〈注目〉「子ども・子育て支援金制度」は少子化対策の特効薬になるのか?制度の持つ二面性にも目を向けよ
不合理な制度設計
支援金制度の第2の特徴は、制度設計に社会保険を採用したことによって生じた不合理である。この点については、「無理筋の財源調達方法」(高端正幸埼玉大学人文社会科学研究科准教授、都市問題、2024年6月号)、「都合のよい財布」(谷口智明第一生命経済研究所総合調査部研究理事、2024年3月1日)との批判がある。 そもそも、民間保険を含む社会保険は、被保険者が共通して抱えるリスクをカバーする仕組みである。医療保険なら病気やケガ、介護保険なら要介護状態、雇用保険なら失業などのリスクに備えて保険料を拠出する。そして、リスクが顕在化すれば、一定の要件のもとにサービスが提供される。保険料を支払う代わりに、万が一の保障を受ける権利を得る訳である。 一方で、社会保障制度には、これとは別にすべての国民を対象としたものがある。児童手当や生活保護制度が代表的なもので、それぞれ社会手当、公的扶助と呼ばれる。保険料の拠出を要件としない点で、社会保険と区別される。 一般に、社会保険は保険料で、社会手当や公的扶助は税でその財源を確保している。社会保険とは「万が一に備えて保険に加入する」もので、社会手当・公的扶助は「国民の生活を保障する」ものだからである。これをごちゃまぜにしてしまうと、負担と給付の関係が曖昧になる。

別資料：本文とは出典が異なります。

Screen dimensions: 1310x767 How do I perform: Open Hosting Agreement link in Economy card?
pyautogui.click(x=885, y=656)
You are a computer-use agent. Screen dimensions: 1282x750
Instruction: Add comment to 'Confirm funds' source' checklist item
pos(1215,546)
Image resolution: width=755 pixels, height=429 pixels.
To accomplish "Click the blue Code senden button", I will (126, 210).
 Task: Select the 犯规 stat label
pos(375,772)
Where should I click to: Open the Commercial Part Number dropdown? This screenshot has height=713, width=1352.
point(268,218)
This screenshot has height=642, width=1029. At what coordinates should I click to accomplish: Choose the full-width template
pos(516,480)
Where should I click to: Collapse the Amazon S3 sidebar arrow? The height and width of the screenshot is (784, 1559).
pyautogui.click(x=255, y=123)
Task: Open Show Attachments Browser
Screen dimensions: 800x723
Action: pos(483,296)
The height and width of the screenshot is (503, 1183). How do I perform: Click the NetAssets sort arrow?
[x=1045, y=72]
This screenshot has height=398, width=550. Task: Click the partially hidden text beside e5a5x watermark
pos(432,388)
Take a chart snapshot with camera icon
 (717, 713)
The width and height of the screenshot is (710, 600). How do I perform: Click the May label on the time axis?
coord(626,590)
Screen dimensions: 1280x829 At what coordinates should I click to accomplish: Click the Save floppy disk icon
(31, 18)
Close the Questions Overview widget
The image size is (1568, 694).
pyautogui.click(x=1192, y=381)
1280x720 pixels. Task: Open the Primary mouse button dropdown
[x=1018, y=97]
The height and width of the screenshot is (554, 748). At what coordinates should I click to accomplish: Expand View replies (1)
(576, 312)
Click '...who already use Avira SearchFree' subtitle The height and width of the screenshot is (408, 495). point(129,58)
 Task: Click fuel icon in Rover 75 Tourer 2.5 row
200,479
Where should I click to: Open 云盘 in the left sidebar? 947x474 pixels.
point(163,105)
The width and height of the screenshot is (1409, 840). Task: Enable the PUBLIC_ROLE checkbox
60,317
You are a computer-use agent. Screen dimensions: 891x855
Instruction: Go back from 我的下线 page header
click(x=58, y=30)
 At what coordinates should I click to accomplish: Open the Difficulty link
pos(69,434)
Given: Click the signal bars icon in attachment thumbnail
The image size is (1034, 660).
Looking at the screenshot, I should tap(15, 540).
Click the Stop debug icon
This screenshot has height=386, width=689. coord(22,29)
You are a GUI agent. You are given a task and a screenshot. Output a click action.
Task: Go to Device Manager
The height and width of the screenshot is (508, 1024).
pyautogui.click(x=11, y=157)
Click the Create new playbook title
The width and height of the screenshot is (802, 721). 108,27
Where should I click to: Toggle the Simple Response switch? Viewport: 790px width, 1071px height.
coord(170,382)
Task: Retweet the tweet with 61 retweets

「見える」介護保険と「見えない」子ども・子育て支援金
なぜ、負担と給付の関係が曖昧になることが問題なのか。 たとえば、介護保険制度を例に考えてみよう。制度運営は、自治体ごとになっている。介護サービスを利用する高齢者が増えれば、保険料は高くなる。高額の保険料を受け入れるか、サービスを制限するかは、自治体ごとに判断する。 過疎地で特別養護老人ホームが増えれば、保険料は目に見えて高くなる。逆に、保険料が安い自治体では、介護保険事業者がおらず必要なサービスが受けられないこともでてくる。どちらを選択するのかは、難しい問題である。しかし、市民にとって「目に見える」問題となり、「どうすべきか」という議論が起こりやすくなる。 それでは、支援金制度はどうだろうか。制度運営は、国が統括することになる。子ども・子育てサービスを利用する子育て世帯が増えれば、保険料(支援金制度では「支援納付金」というが、わかりやすさを優先して保険料とする)は高くなる。しかし、その保険料が何に使われているのかは国民からは見えにくい。 サービスのメニューが示されなければ、「知らないうちに新しいメニューが増えて、そちらに財源が投入される」という事態になっても、気づくことが難しい。かつて、年金福祉事業団が運営する大規模保養基地「グリーンピア」が相次いで破綻するなど、年金の「無駄遣い」が社会問題となった。同じことが支援金制度で起きない保証はない。